Quantum information theory (QIT) has the potential to boost the performance and security of space-based technologies such as optical communication, time and frequency transfer, gravimetry and remote sensing for Earth observation [1-3]. From a general perspective, such applications rely on the use of quantum systems as more precise signals or probes to carry classical information, previously written by a sender or via the interaction with an unknown object to be measured. However, a key problem in QIT is to devise and implement quantum measurements able to optimally extract relevant classical information from the state of a quantum system [4-8].
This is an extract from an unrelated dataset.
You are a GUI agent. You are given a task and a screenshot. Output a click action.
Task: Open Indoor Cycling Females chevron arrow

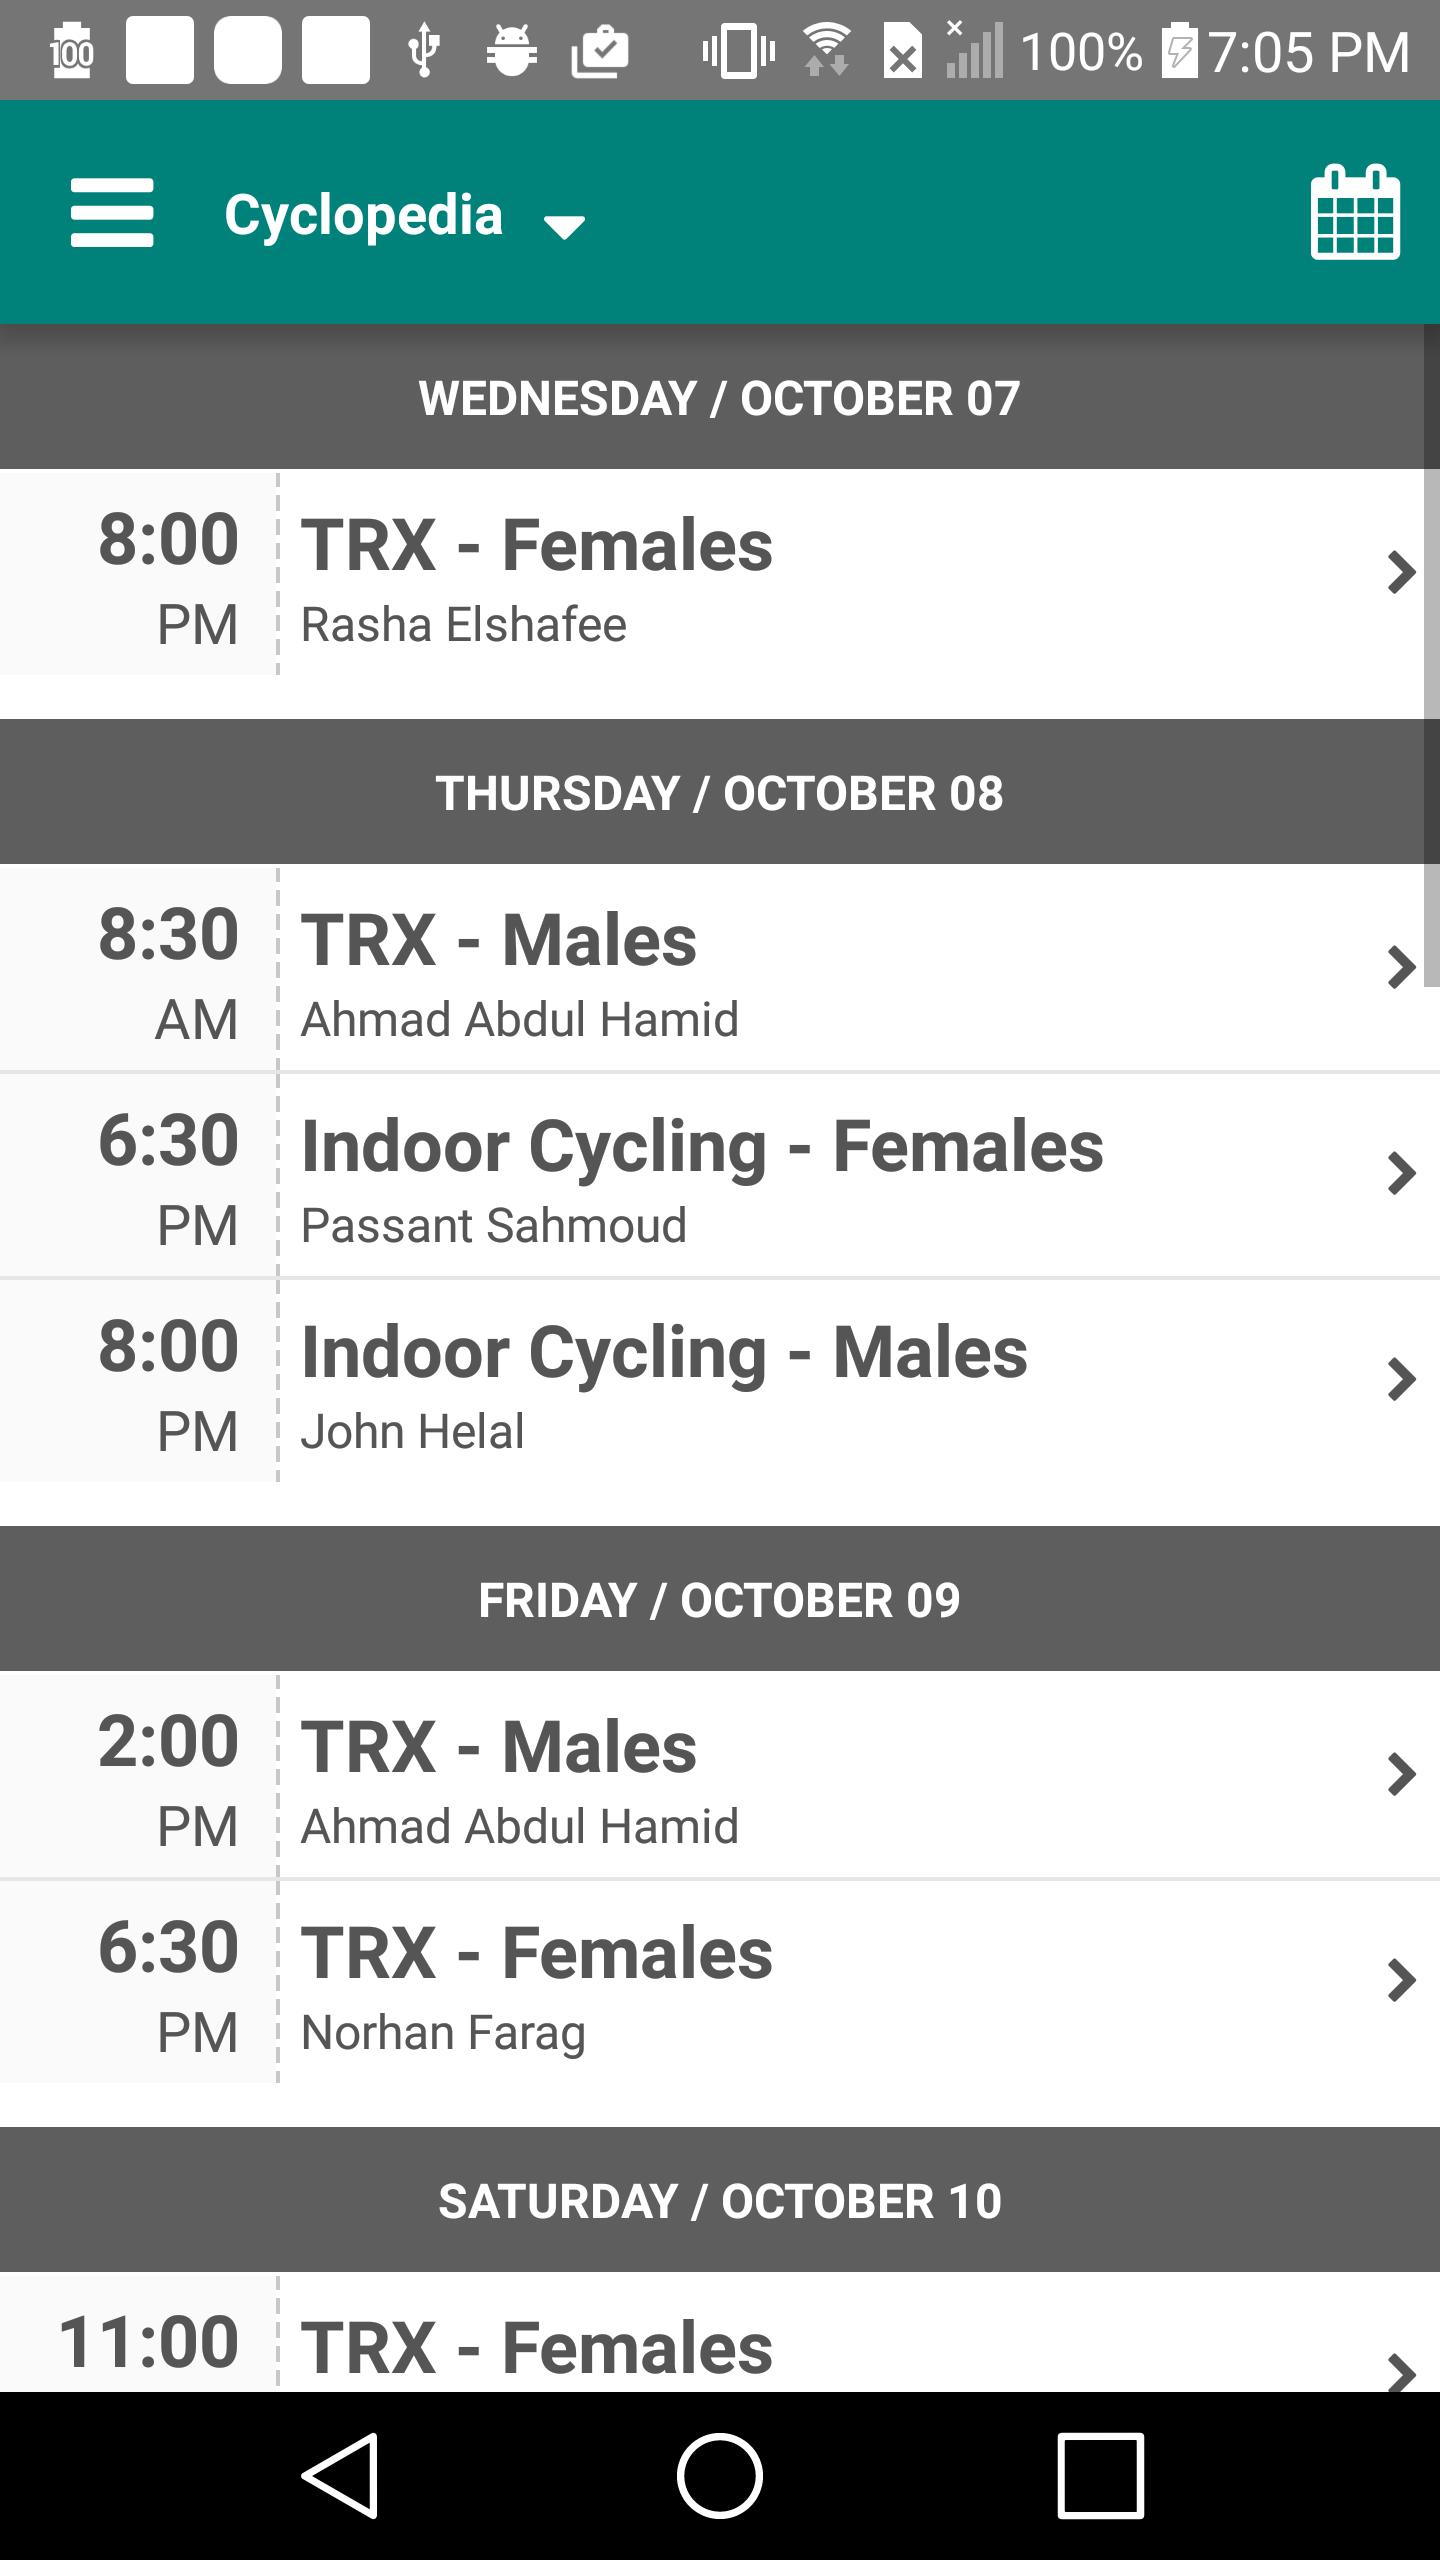pos(1401,1174)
Indeed, quantum statistical inference is often affected by three main issues:
- optimal measurements require to act jointly on multiple quantum systems at once [4-6];
- optimal measurements depend on the problem-specific quantum states subject to the inference process [4-6], i.e. they are not easily reconfigurable;
- an abstract description of the measurement does not immediately translate into a circuit design, due to current limits in the operations available in real quantum computers and the difficulty of finding optimal setups of such noisy devices [6-8].
We therefore propose a case study on the feasibility of quantum statistical inference with near-term quantum computers and small-scale quantum devices. The objective is to design programmable and self-calibrating quantum devices for the discrimination of general quantum probe states and implement them as proof-of-principle in IBMQ (qubit) and/or XanaduSF (optical) platforms. We envisage such devices to be incorporated into satellites and stations, boosting communication and remote sensing. Hence we focus on programmability, i.e., task-specific reconfiguration, and self-calibration, i.e., autonomous adaptation to experimental changes by learning from experience [8]. The project will assess the quantum advantage of such devices for their practical realization.